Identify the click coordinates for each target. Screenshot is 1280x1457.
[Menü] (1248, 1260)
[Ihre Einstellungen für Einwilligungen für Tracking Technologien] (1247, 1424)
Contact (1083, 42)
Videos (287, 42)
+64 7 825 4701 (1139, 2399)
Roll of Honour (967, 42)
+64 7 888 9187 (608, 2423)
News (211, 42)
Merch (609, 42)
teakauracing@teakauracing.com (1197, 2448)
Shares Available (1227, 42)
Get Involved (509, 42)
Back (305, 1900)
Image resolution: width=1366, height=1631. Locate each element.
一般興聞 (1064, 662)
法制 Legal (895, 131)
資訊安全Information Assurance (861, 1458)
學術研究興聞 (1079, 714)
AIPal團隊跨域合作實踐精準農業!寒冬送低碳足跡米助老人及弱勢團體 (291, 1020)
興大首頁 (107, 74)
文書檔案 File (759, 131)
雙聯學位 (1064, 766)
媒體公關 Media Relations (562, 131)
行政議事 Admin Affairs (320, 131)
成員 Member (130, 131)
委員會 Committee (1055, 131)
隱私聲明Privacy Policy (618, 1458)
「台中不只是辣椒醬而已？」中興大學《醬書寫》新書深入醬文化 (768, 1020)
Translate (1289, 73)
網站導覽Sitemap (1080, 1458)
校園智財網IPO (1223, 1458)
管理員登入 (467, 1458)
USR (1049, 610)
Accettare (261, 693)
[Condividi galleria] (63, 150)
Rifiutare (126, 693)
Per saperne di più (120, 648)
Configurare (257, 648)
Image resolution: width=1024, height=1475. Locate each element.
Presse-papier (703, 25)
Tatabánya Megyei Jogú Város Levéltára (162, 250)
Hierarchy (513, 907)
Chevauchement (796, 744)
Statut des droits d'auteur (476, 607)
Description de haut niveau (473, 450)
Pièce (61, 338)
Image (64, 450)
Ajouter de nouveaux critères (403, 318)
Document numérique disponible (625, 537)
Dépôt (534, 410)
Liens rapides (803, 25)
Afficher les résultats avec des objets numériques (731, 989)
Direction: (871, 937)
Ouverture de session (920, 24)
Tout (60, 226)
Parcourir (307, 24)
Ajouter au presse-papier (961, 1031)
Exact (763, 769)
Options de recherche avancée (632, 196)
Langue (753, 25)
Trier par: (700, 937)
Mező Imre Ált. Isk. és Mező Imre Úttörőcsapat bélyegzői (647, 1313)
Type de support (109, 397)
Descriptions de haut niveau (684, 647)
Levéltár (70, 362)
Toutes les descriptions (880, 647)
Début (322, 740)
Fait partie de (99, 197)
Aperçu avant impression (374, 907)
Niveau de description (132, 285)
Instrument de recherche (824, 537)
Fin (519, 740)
○ ○ ○ ○ ○ ○ ○
-- Goal of the exercise --
Which lines of the records above hold the word "papier"? Copy each one out.

-- Exercise answer --
Presse-papier (703, 25)
Ajouter au presse-papier (961, 1031)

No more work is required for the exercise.